In the last two weeks there has been tons of controversy regarding Rob Bell’s new book: Love Wins. It has been stressful for me and has stirred all sorts of questions rolling around my head. The hardest thing for me has been the way people have disagreed with Rob and his book. I have read comments from people who were rude, opinionated, and convinced they have the Bible all figured out. In all honesty, it’s been an embarrassment for me to be considered ‘in the family’ with them. What if he IS a heretic? Does that give us license to slam him and the people who go to Mars Hill Bible Church? Before we label him the new antichrist shouldn’t we find out for ourselves what he is saying rather than basing our opinions on blogs about what he is saying?

To be fair, I have read a couple commentaries/posts that disagreed with grace. They are in the minority. I’ve seen a lot of people throwing verses around. Nothing quite like watching Christians duke it out. The people who are supposed to love like Jesus ripping into each other like a bar room brawl. It makes me want to scream. And fight….hmm…maybe I have a ways to go myself. 1 Corinthians 13 has been going through my head a lot regarding the whole subject.

I don’t want to get into a discussion about the book, hell, etc. I’m weary of it. It’s been bogging down my brain. I received the copy of the book I ordered, though I’m not too far in. I doubt I would have ordered it if it wasn’t for all the chaos, but I want to find out for myself what is written. I’m both looking forward to reading it and dreading it. I don’t know what I’ll think when I get to the end.

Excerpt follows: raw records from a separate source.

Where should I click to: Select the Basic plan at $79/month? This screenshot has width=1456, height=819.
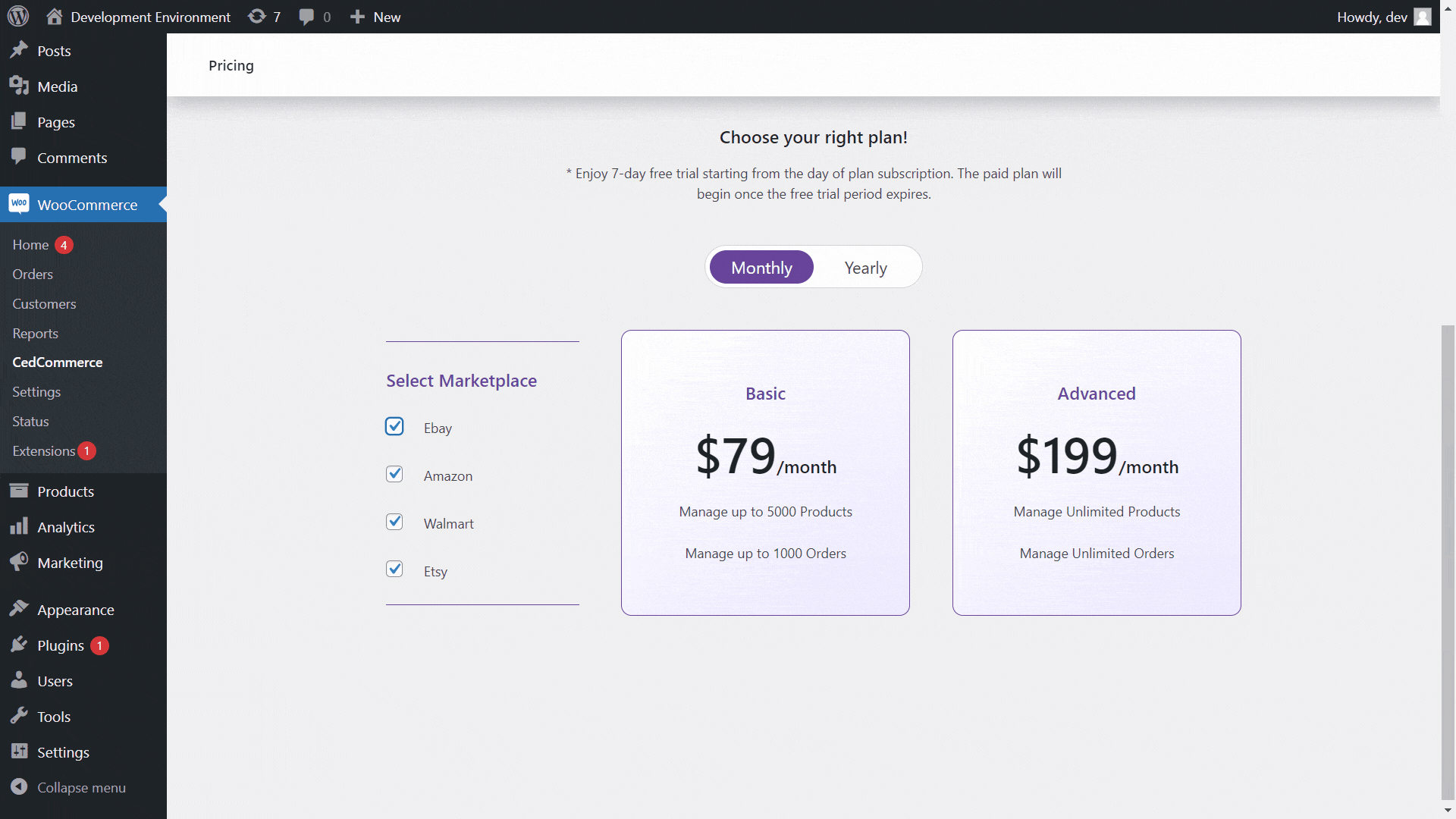[x=765, y=472]
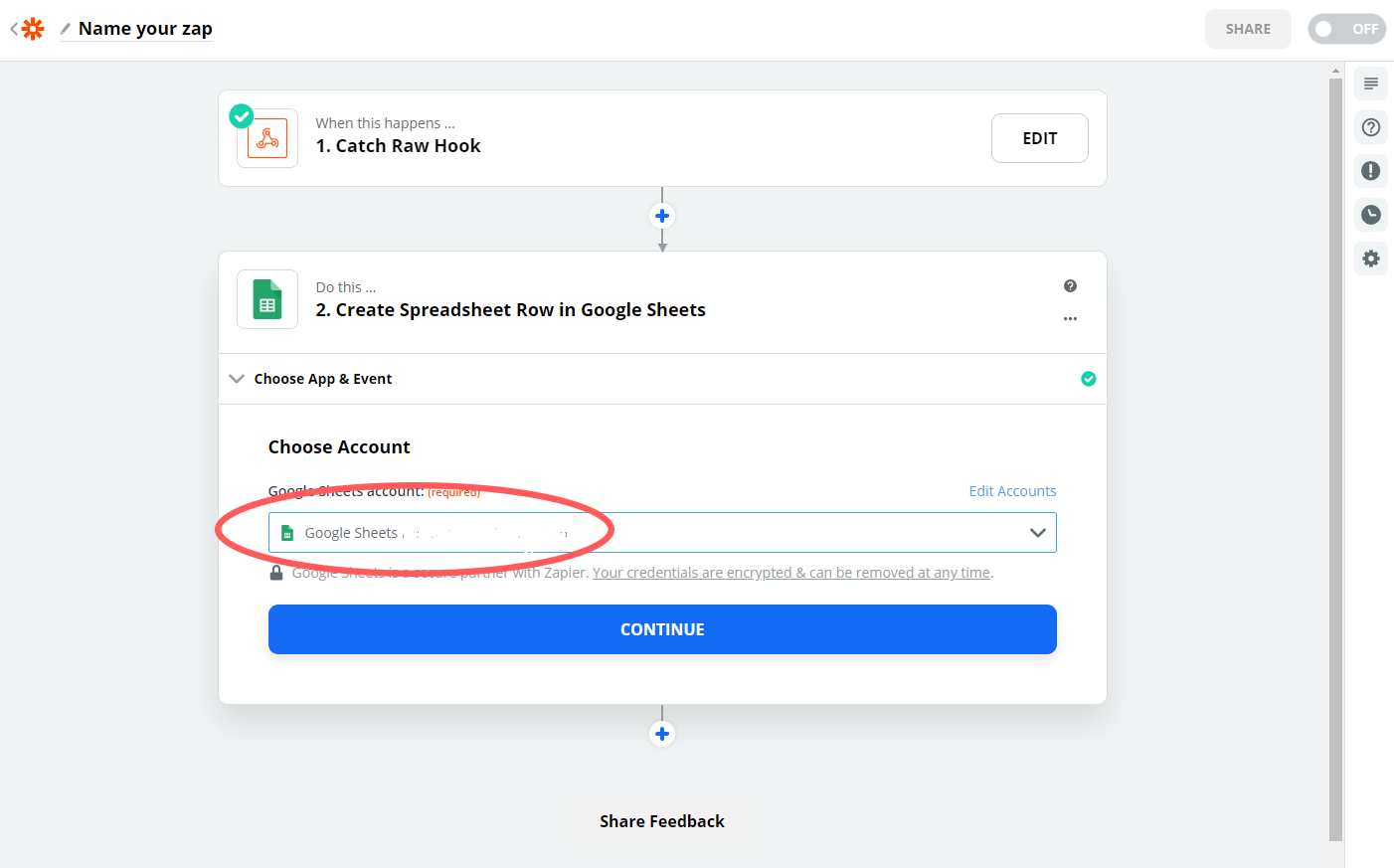Add a new step with the plus button below step 2
The height and width of the screenshot is (868, 1394).
(662, 734)
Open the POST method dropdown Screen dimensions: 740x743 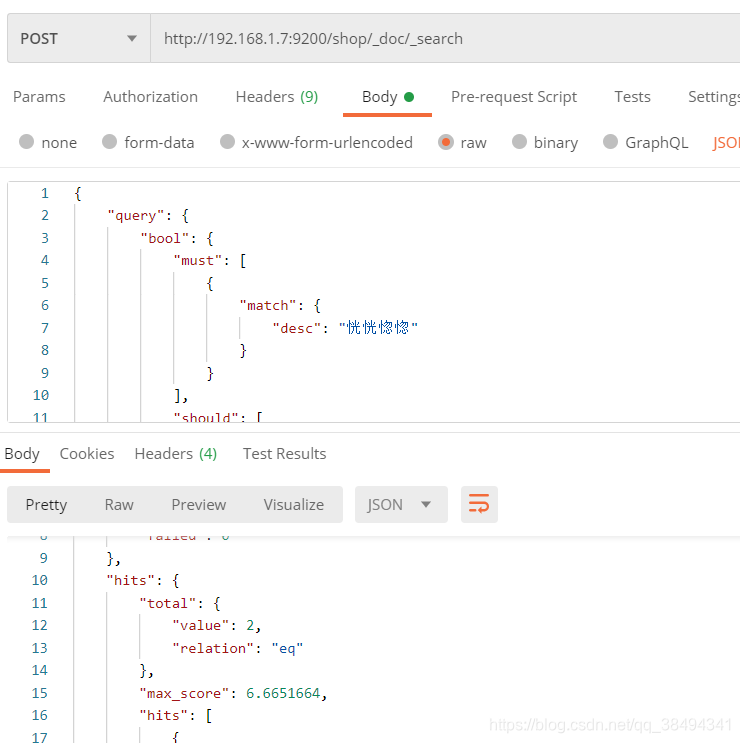78,39
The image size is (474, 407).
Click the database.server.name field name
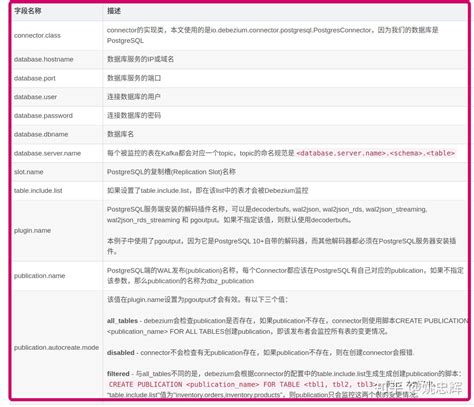47,153
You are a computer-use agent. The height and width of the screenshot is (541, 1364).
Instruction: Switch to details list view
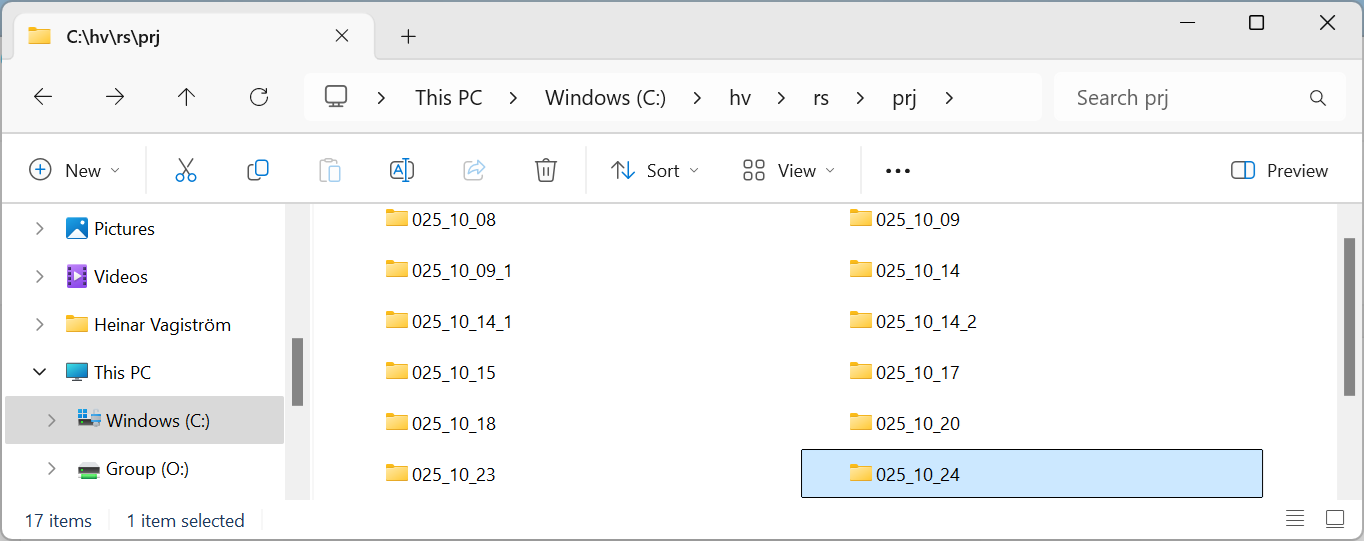click(x=1295, y=519)
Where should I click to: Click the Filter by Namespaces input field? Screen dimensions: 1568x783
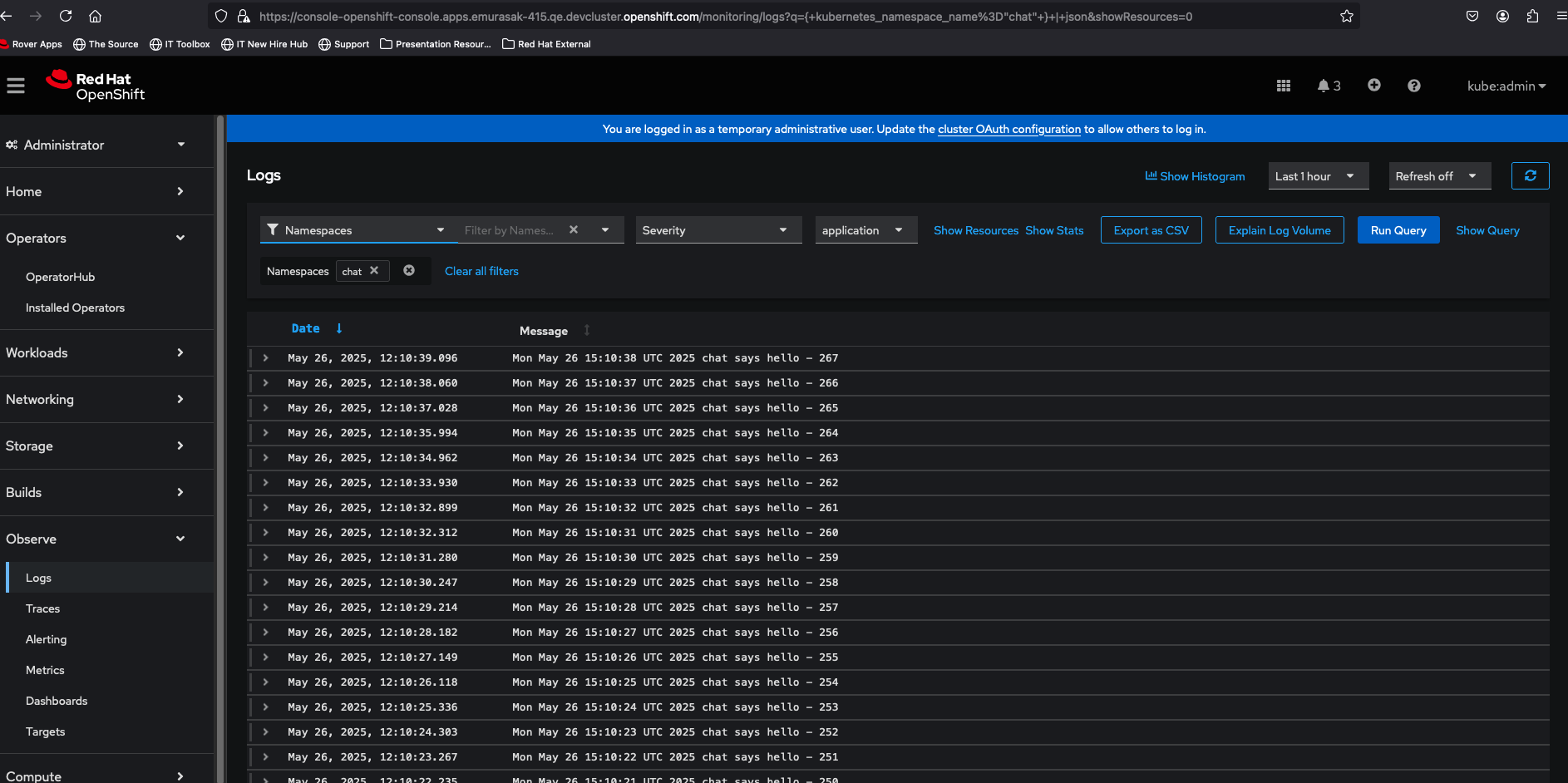(509, 230)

I do want to say this: I LOVE Mars Hill. I miss Mars Hill. I ache with longing for Mars Hill. Every Sunday I shed a tear that I can’t be there with the people gathered. There is no place quite like it. During my years there I heard great teaching (yes, from Rob Bell, along with others.) I experienced spiritual and emotional healing. God grew my faith tremendously. I got to know some of the most amazing people on the planet. I learned about how to live out Christianity in all aspects of my life. I learned tons about social justice, something God cares a lot about. I learned about caring for God’s creation. I learned about loving people different than me. I even learned about how to love people I disagree with (though I still do that badly. What am I saying? I still have a long way to go in all those areas!) Matt is a Christian today because of God using Mars Hill. By the way, I’m also married to Matt today because of Mars Hill. I love Mars Hill. It is by far not a perfect place. But a lot of good happens there and through there.

Mars Hill may end up going down a wrong path. Lots of great churches/people have. And some were considered the wrong path at the time and now we hold what they did/believed as a tenet of our faith. I have no idea what the future will bring.

I wish those who disagree would do it with grace and with doing their homework first. I probably won’t tell you what I think of the book when I’m done with it. But I’ll loan it to you. And maybe by the time you’re done reading it I’ll be emotionally ready to discuss it. And we’ll help each other maintain an atmosphere of grace, even if we disagree.

–Wow, a light blog post turns heavy! My brain has been full and jumbled the last couple weeks between spring break, controversy, and laundry (which is never ending.) Thankfully I’ve had great weather and lots of giggles to help me keep a touch of sanity. By the way, there is nothing better than getting J to giggle. Except maybe watching K or S get him to giggle.